This is my piece for the Grifters show at Laz, you may not have noticed it if you visited the show as its tucked away in a corner on the top floor. I’m having a meeting with Jason Bourne in a few minutes to discuss appropriate punishment. Anyway, this is me drawing, she’s a big one, coming in at 4 ft x 3ft and features most of my actors – Bishop, soldiers, hot chick and a sousaphone.
The lovely people at babelgum have done a wee video on moi. You can peep it here. Joe came round a few days before my deadline, I was shook. I could hardly string a sentence together so thanks to some serious editing skills, he managed to make me sound ever so slightly coherent. I’ve learnt 3 things from this video. I lost a looooooaaad of weight in that final month before my show, my nose is of considerable size and I speak much different to the way I though I did.
Back to work this week but its always good to see some shows to get the ol motivation going. We headed for The Sacred Made Real show at the National Gallery on Monday, an exhibition of 17th century Spanish paintings and sculpture. Savage stuff. Especially the polychrome sculptures, really reminded me of all those Sundays at mass as a young-fella bored out of my brains staring at all the Catholic imagery on the walls and behind the alter. I’ve never really considered these sculptures as high art before, maybe because I’ve never seen them in a museum or because I just associate them with boring Sundays in the 80s but they are quite real and arresting.
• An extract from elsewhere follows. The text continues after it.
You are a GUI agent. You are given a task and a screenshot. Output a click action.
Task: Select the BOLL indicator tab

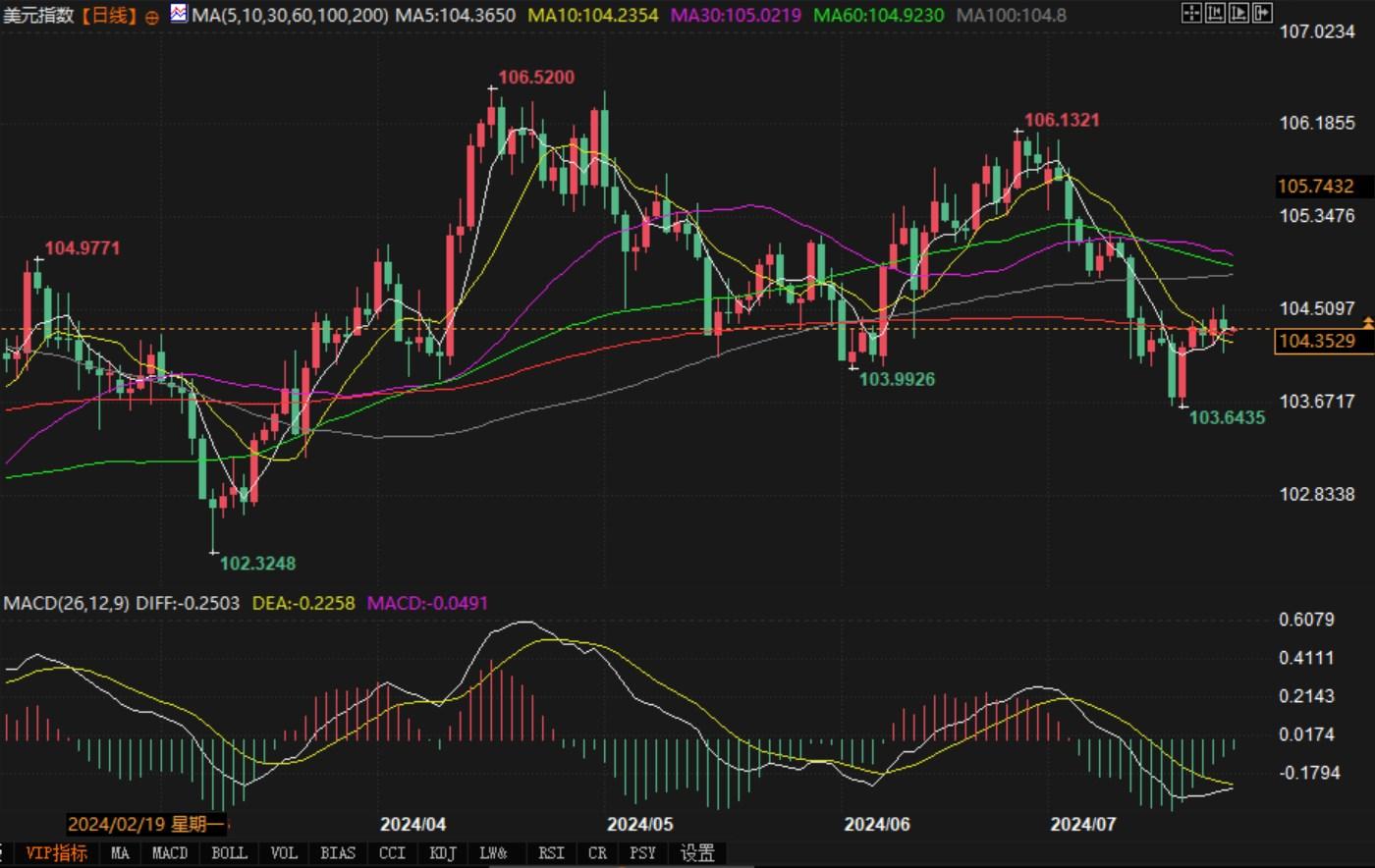tap(229, 853)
And then across the river to Tate Modern, to see ‘Pop Life, Art in a Material World’. Such a shame they didn’t go with the provisional ‘Sell Out’ title. Anyway, it included much of the expected – Warhol, Koons, Hirst, Murakami blah blah blah but a few interesting pieces from the equally brash but a little less known Martin Kippenberger.
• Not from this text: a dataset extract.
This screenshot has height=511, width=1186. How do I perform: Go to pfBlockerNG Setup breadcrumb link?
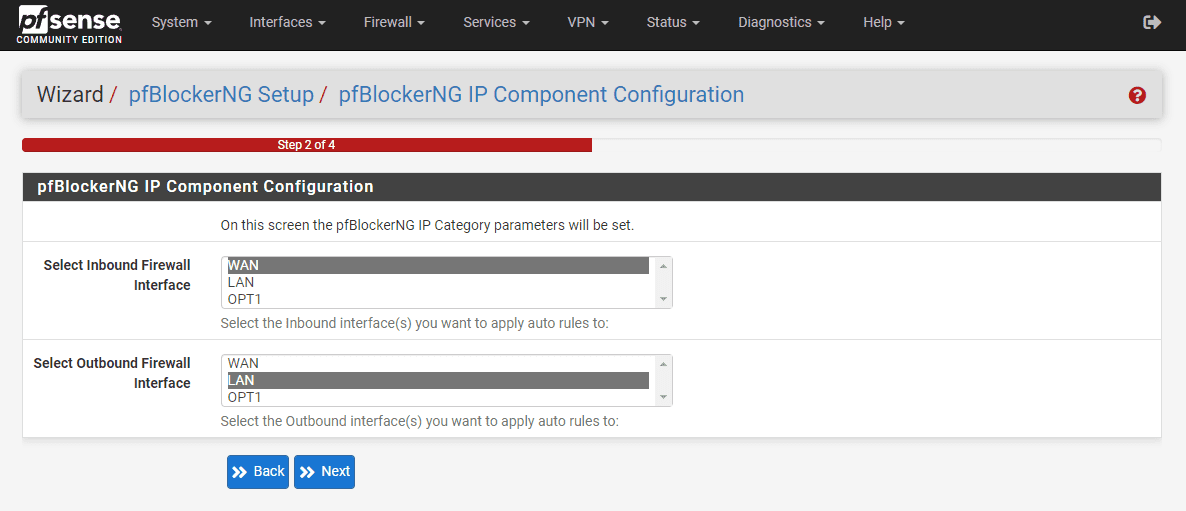pyautogui.click(x=221, y=95)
Its a bit of a visual shock to go from looking at Velasquez at the National Gallery to Koons’ larger than life porn photos at Tate Modern but I think the contrast heightened each show, bringing out both the best and the worst of their respective genres with both shows highlighting what people worshiped then and what people worship now. The National Gallery was dark and solemn, the Tate was as busy as Tesco’s with blaring 80’s music. I reckon I spent about 5 times more time in front of each piece at the Sacred show, whereas the energy in the Tate kept us shuffling along to the next piece and the next piece and the next..
The most striking similarity was between Gregorio Fernandez’s Dead Christ (1630) and Jeff Koons’ Dirty – Jeff On Top (1991). Both are relatively real, of similar size and depict quite shocking imagery with strong religious symbolism. Fernandez’s Christ died for our sins, Koon’s shagging self-portrait represent Adam and Eve after she’s eaten the apple but feel anything but guilty. Bring on the sin, hell yeah, high 5’s all round!